Eğer AKP dönemi bitiyorsa yeni dönemde ne değişecek? Dün, "Altılı Masa"nın "Kurumsal Reformlar Komisyonu" raporu anahatlarıyla açıklandı. Ayrıntıların ortaya çıkması herhalde iktidar sürecini bekleyecek. Her ayrıntının açıklanmasını bugünden beklemek doğru olmayabilir belki; ama anahatlarda ne kadar uzlaşıyoruz?

Belli ki Altılı Masanın tarafları arasında "kurumsal reformlar ve ekonomik politikalar" konusunda büyük bir uyum var. Bu şaşırtıcı değil. Ama sakın bu "mükemmel" uyumun kendisi başlıbaşına bir sorun olmasın? Neoliberal kurumlar/politikalar temelinde uzlaşınca belki uyumsuzluk olmaz ama AKP sonrası dönemin asıl meselesi yeniden Babacan'lı/IMF'li AKP dönemine dönüşten mi ibaret olacaktır?  

"Mevcut hükümetin ekonomide neden olduğu yıkımın görünenden daha ağır olduğu" tespitinden yola çıkılarak, "iktidara gelir gelmez ilk işimiz cumhurbaşkanına bağlı yetkin kişilerden bir "Hasar Tespit Komisyonu" oluşturulması, bu komisyonun "veri kalitesiyle ilgili sorunları, kamu zararlarını, riskleri cumhurbaşkanına rapor etmesi", bir başlangıç noktası olarak yararlıdır kuşkusuz. "Delik deşik olan kamu ihale sisteminin, şeffaf olmayan ihalelerde dağıtılan KÖİ modelinin, Merkez Bankası rezervlerinin satılmasının kamu maliyesini ağır yükler altına soktuğu, mali disiplini bozduğu; TÜİK'in başta enflasyon olmak üzere işsizlik, büyüme, yoksulluk gibi verilerine güven kalmadığı; verilerle oynanmasının sorunların çözümünü imkansız hale getirdiği, haklarının yenildiği gerekçesiyle yurttaşların infialine neden olduğu; ülkenin risk priminin 800 baz puanı aştığı" gibi bir dizi olumsuzluğun üzerine gidilmesinin acil hedefler olarak belirlemesi de bugünkü muhalefetten beklenen bir kısa vadeli  iktidar programı çerçevesine uygundur. 

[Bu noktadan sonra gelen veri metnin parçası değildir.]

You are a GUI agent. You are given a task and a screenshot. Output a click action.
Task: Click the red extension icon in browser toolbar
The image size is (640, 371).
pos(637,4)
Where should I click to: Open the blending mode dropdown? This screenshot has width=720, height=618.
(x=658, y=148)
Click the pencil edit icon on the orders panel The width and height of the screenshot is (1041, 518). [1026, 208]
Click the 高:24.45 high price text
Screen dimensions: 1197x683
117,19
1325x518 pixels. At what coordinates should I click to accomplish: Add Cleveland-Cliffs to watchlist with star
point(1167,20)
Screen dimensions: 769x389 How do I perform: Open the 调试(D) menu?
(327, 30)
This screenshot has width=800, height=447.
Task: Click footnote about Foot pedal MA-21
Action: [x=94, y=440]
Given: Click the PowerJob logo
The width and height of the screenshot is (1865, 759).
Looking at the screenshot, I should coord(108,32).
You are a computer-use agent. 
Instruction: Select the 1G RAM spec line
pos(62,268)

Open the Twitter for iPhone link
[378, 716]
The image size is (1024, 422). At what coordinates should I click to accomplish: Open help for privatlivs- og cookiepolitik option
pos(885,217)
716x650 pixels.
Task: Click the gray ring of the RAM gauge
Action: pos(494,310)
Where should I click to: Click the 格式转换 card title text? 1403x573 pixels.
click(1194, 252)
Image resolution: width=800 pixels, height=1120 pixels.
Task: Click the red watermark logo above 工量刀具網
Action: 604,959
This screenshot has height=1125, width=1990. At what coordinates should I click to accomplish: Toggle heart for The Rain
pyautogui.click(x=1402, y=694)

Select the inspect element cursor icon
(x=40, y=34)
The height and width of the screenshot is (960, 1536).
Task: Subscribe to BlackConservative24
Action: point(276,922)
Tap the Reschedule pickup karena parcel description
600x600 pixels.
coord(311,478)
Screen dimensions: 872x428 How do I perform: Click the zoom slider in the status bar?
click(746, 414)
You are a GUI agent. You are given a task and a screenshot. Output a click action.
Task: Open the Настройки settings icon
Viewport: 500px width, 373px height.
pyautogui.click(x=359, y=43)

Neoliberal yaklaşıma uygun olarak "Merkez Bankası'nın enflasyonu kalıcı olarak tek haneli rakamlara indirilmesi hedefine yönelik olarak hükümet ile belirlediği enflasyon hedefi ve kur rejimi çerçevesinde elindeki araçları bağımsız şekilde kullanan ve karar alan, itibarlı bir kurum olarak" düşünülmesi de iktidar adayı muhalefetin doğasına uygundur. Açıklamada, daha önce özel sektörün planlama anlayışına uygun olarak "Stratejik Planlama Teşkilatı" olarak duyurulan yeni planlama kurumunun bu defa "Strateji ve Planlama Teşkilatı" olarak ifade edilmesi, sanki değerli meslektaşımız Aziz Konukman'ın eleştirilerinin kısmen dikkate alındığını gösterir gibidir.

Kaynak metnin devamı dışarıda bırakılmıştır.